Chapter 12

Ariana

It’s early in the morning, but I have no idea of the actual time.

Villain stands a few feet away with his back turned while I balance most of my weight on my left leg. The ground is soft, and the air smells heavy with salt. Birds sing. Leaves rustle. And I urinate, cringing at how loud it is. Or maybe I’m just being self conscious.

It’s hard to go with him this close to me, but out here, I realize I’m gonna have to relinquish my privacy and my pride. I wipe quickly with a napkin, then turn back to him.

“Done.”

He nods, and I’m grateful he doesn’t say anything.

It’s quiet the whole way back to your spot, where we sit in silence.

It’s an odd kind of quiet, stretched between us like a rope I’m scared might snap.

Both of us keep looking up, scanning the sky like we can conjure a rescue plane through sheer will.

But nothing comes.

Time passes. How much, I have no way of knowing. Villain took off his Rolex last night. He said it was broken, frozen in time at the exact moment of the crash.

At some point, when the shadows have shifted slightly on the ground, I decide I can’t hold back anymore.

“I have this horrible feeling that nobody’s coming.”

His head jerks in my direction, his jaw tight. “Why the fuck would you say that?” he demands. “I done told you a million times. I’m famous. Ain’t no way the whole world ain’t out lookin’ for me right now.”

I almost laugh, it’s so ridiculous.

“It’s been…forty-eight hours?” I say, doing the calculations in my head. “If they were coming—“

“They’re coming!” he yells. “Damn. Do you ever think positive?”

“Positive thinking doesn’t change reality, Villain. We need to be realistic.”

“About what?”

“Where we’re sleeping tonight, for one. I don’t wanna get eaten up by bugs while I’m trying to sleep.”

He leans back, tilting his chin to the clouds, refusing to look at me. “Somebody gotta be coming. Maybe I should…fuck. I don’t know. I could find the little box thing and put it out in the open to get a better signal.”

I rub at my temple as a headache blooms behind my eyes. “That’s not how it works. The black box isn’t a cell phone. It doesn’t ping off towers. It’s…complicated.”
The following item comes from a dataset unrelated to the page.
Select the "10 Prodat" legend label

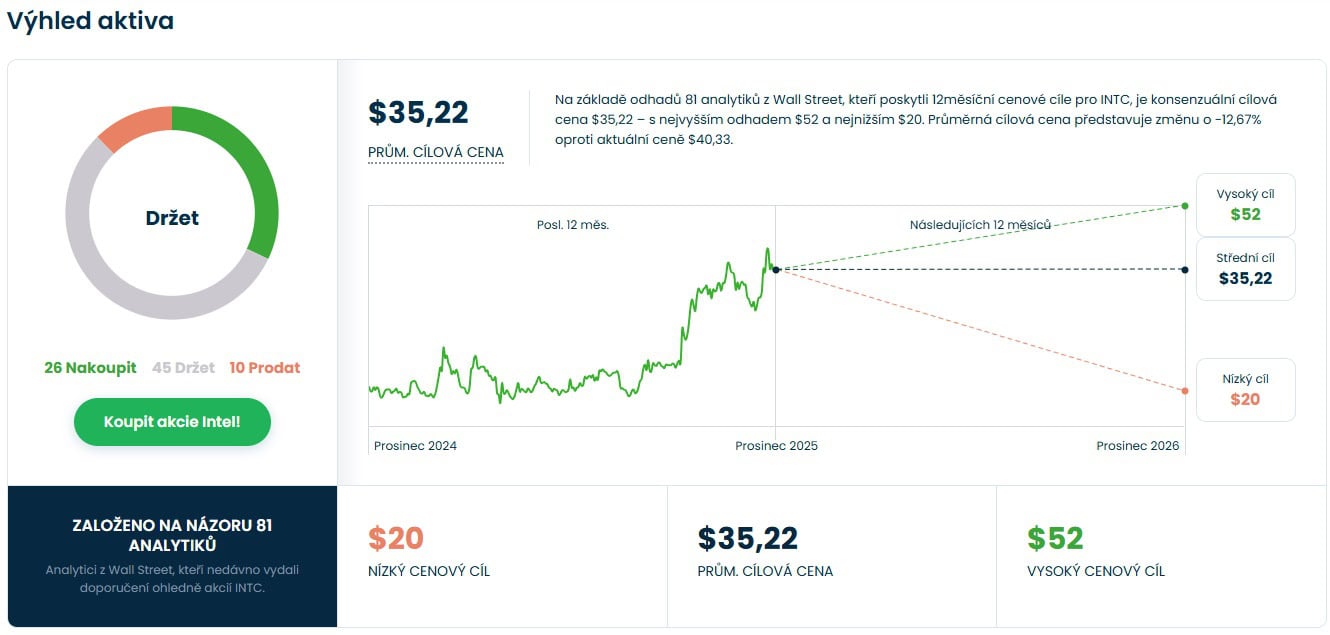(x=264, y=368)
His eyes narrow. “Too complicated for my dumb ass, huh?”

“I didn’t say that.”

“You ain’t got to.” He blows out a breath. “Then what the fuck can we do?”
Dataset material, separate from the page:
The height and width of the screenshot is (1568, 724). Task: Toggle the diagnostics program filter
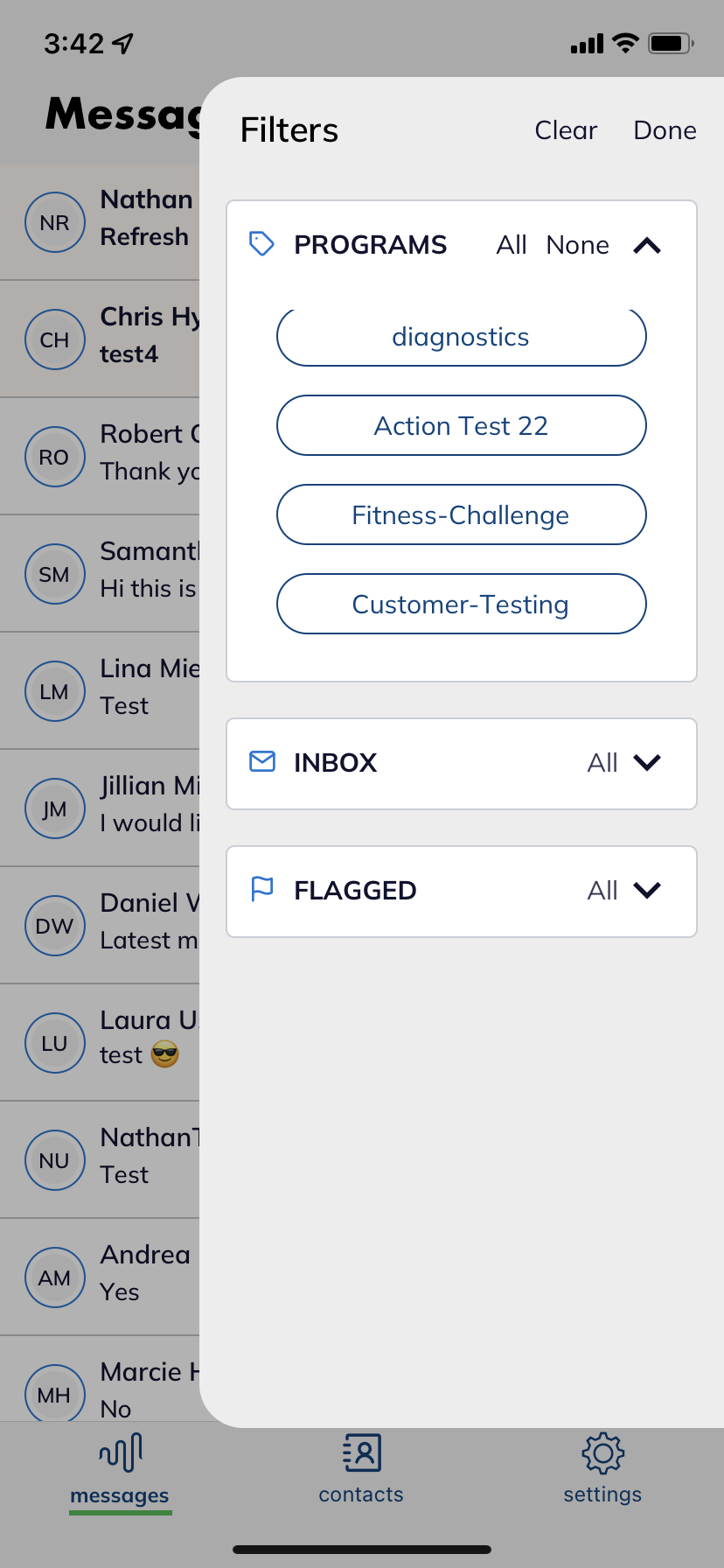(x=461, y=337)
Frustration is bleeding through every syllable. I think for a minute, tired from mincing my words. “We can start by figuring out our food and water situation. We might need to start rationing. And we need to make tonight more comfortable. It’s hell sleeping on the ground.”

His knuckles go white around his water bottle before he hurls it across the clearing. The hollow plastic clatters against the earth, the sound echoing in the stillness, making me jump.

He exhales sharply, then mutters, “My bad, shorty. You know how immature I am.”

His sarcasm cuts me deeper than I wanna admit to myself.

Before I even realize what’s happening, the tears are streaming, hot and shameful.

My chest heaves with sobs I’ve been choking back ever since yesterday when he walked into the forest and didn't come out for hours.

I thought he was lost forever, that he'd left me to fend for myself in this strange place.

I don’t want him to see me like this, to get the satisfaction of knowing he affected me, but I can’t stop.

I guess I needed this.

When I finally calm down and glance up at him, he’s watching me. Really watching. No smirk. No expression at all, really. Just a deep, intense stillness that feels too intimate for my comfort.

“What you need me to do?” he finally asks.

I wipe my cheeks with the heel of my hand, trying to steady myself.

“I need you to prepare for the possibility that we might be here for a while. And…” My throat tightens, but I force the words out.

“Understand that I may look calm on the outside…I’m trained to look calm on the outside.

But inside…” I press my hand against my chest. “I’m terrified.

And when you fly off the handle, or argue with me when I’m trying to help, or cope, it just makes it worse for me. ”

He doesn’t move or speak. He just stares. The silence stretches so long, regret curls itself around my thoughts.

But then he nods once, his eyes softening slightly. “I’ll do the best I can.”

It feels like I’m seeing the first crack in his armor.

And that crack gives me more comfort than I want to admit.

Because the truth is, I need him out here. I needs his protection. I need him to treat me gently, even though we’re in what seems like the roughest place on earth. I need to feel safe. With him.

And that scares me almost as much as being stranded.